WORK TO BE COMPLETED: With no edits of any kind, print each record that follows.

======

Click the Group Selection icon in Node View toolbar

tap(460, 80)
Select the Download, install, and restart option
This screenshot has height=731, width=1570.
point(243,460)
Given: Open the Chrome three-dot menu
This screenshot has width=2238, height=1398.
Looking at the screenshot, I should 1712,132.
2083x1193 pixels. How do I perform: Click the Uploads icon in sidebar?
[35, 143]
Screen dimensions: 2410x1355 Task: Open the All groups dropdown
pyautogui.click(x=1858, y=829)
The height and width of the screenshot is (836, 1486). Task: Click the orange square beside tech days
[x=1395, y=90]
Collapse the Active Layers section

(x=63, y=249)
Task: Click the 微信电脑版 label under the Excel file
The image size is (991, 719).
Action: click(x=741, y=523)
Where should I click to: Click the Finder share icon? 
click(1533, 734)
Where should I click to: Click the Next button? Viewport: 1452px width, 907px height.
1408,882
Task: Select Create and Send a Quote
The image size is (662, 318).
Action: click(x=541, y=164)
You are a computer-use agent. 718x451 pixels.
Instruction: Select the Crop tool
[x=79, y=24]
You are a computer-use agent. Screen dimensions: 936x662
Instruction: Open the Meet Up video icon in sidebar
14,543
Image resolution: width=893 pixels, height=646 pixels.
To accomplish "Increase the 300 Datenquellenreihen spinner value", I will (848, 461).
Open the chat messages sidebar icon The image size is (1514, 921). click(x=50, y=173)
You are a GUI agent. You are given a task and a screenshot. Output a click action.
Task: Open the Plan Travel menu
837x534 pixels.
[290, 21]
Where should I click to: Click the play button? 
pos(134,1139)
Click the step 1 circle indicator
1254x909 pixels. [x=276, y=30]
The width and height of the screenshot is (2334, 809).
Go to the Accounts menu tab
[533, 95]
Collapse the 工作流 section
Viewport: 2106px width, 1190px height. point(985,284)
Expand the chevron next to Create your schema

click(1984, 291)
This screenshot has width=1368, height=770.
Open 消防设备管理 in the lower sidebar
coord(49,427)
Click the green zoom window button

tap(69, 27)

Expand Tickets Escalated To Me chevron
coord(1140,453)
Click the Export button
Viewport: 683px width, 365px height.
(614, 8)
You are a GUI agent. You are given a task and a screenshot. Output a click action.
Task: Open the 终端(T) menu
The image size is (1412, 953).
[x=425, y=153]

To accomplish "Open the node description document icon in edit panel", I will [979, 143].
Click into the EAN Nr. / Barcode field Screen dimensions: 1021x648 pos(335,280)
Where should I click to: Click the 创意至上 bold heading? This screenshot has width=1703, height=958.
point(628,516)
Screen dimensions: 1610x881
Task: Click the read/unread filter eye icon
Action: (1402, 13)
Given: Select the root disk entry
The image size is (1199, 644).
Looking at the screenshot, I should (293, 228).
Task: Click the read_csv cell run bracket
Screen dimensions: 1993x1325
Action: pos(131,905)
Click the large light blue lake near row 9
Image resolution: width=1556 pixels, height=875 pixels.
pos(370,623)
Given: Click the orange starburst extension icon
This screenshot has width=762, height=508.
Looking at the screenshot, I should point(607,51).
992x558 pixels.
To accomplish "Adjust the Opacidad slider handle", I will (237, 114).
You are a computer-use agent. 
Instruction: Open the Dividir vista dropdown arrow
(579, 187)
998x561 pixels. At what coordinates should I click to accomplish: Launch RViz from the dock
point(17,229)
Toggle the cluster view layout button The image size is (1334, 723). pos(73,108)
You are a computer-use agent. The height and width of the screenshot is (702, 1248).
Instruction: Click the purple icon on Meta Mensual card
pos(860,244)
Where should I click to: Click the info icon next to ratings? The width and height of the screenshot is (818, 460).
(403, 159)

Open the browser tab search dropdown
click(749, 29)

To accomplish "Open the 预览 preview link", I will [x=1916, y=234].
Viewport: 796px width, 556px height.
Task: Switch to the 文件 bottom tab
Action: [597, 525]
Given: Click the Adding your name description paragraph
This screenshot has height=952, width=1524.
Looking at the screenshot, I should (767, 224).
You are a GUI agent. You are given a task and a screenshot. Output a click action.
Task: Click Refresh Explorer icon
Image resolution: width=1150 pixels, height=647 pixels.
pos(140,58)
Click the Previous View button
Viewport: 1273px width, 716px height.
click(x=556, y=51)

======

OUTPUT:
Click the Group Selection icon in Node View toolbar

tap(460, 80)
Select the Download, install, and restart option
This screenshot has height=731, width=1570.
point(243,460)
Given: Open the Chrome three-dot menu
This screenshot has width=2238, height=1398.
Looking at the screenshot, I should 1712,132.
2083x1193 pixels. How do I perform: Click the Uploads icon in sidebar?
[35, 143]
Screen dimensions: 2410x1355 Task: Open the All groups dropdown
pyautogui.click(x=1858, y=829)
The height and width of the screenshot is (836, 1486). Task: Click the orange square beside tech days
[x=1395, y=90]
Collapse the Active Layers section

(x=63, y=249)
Task: Click the 微信电脑版 label under the Excel file
The image size is (991, 719).
Action: click(x=741, y=523)
Where should I click to: Click the Finder share icon? 
click(1533, 734)
Where should I click to: Click the Next button? Viewport: 1452px width, 907px height.
1408,882
Task: Select Create and Send a Quote
The image size is (662, 318).
Action: click(x=541, y=164)
You are a computer-use agent. 718x451 pixels.
Instruction: Select the Crop tool
[x=79, y=24]
You are a computer-use agent. Screen dimensions: 936x662
Instruction: Open the Meet Up video icon in sidebar
14,543
Image resolution: width=893 pixels, height=646 pixels.
To accomplish "Increase the 300 Datenquellenreihen spinner value", I will (848, 461).
Open the chat messages sidebar icon The image size is (1514, 921). click(x=50, y=173)
You are a GUI agent. You are given a task and a screenshot. Output a click action.
Task: Open the Plan Travel menu
837x534 pixels.
[290, 21]
Where should I click to: Click the play button? 
pos(134,1139)
Click the step 1 circle indicator
1254x909 pixels. [x=276, y=30]
The width and height of the screenshot is (2334, 809).
Go to the Accounts menu tab
[533, 95]
Collapse the 工作流 section
Viewport: 2106px width, 1190px height. point(985,284)
Expand the chevron next to Create your schema

click(1984, 291)
This screenshot has width=1368, height=770.
Open 消防设备管理 in the lower sidebar
coord(49,427)
Click the green zoom window button

tap(69, 27)

Expand Tickets Escalated To Me chevron
coord(1140,453)
Click the Export button
Viewport: 683px width, 365px height.
(614, 8)
You are a GUI agent. You are given a task and a screenshot. Output a click action.
Task: Open the 终端(T) menu
The image size is (1412, 953).
[x=425, y=153]

To accomplish "Open the node description document icon in edit panel", I will [979, 143].
Click into the EAN Nr. / Barcode field Screen dimensions: 1021x648 pos(335,280)
Where should I click to: Click the 创意至上 bold heading? This screenshot has width=1703, height=958.
point(628,516)
Screen dimensions: 1610x881
Task: Click the read/unread filter eye icon
Action: (1402, 13)
Given: Select the root disk entry
The image size is (1199, 644).
Looking at the screenshot, I should (293, 228).
Task: Click the read_csv cell run bracket
Screen dimensions: 1993x1325
Action: pos(131,905)
Click the large light blue lake near row 9
Image resolution: width=1556 pixels, height=875 pixels.
pos(370,623)
Given: Click the orange starburst extension icon
This screenshot has width=762, height=508.
Looking at the screenshot, I should point(607,51).
992x558 pixels.
To accomplish "Adjust the Opacidad slider handle", I will (237, 114).
You are a computer-use agent. 
Instruction: Open the Dividir vista dropdown arrow
(579, 187)
998x561 pixels. At what coordinates should I click to accomplish: Launch RViz from the dock
point(17,229)
Toggle the cluster view layout button The image size is (1334, 723). pos(73,108)
You are a computer-use agent. The height and width of the screenshot is (702, 1248).
Instruction: Click the purple icon on Meta Mensual card
pos(860,244)
Where should I click to: Click the info icon next to ratings? The width and height of the screenshot is (818, 460).
(403, 159)

Open the browser tab search dropdown
click(749, 29)

To accomplish "Open the 预览 preview link", I will [x=1916, y=234].
Viewport: 796px width, 556px height.
Task: Switch to the 文件 bottom tab
Action: [597, 525]
Given: Click the Adding your name description paragraph
This screenshot has height=952, width=1524.
Looking at the screenshot, I should (767, 224).
You are a GUI agent. You are given a task and a screenshot. Output a click action.
Task: Click Refresh Explorer icon
Image resolution: width=1150 pixels, height=647 pixels.
pos(140,58)
Click the Previous View button
Viewport: 1273px width, 716px height.
click(x=556, y=51)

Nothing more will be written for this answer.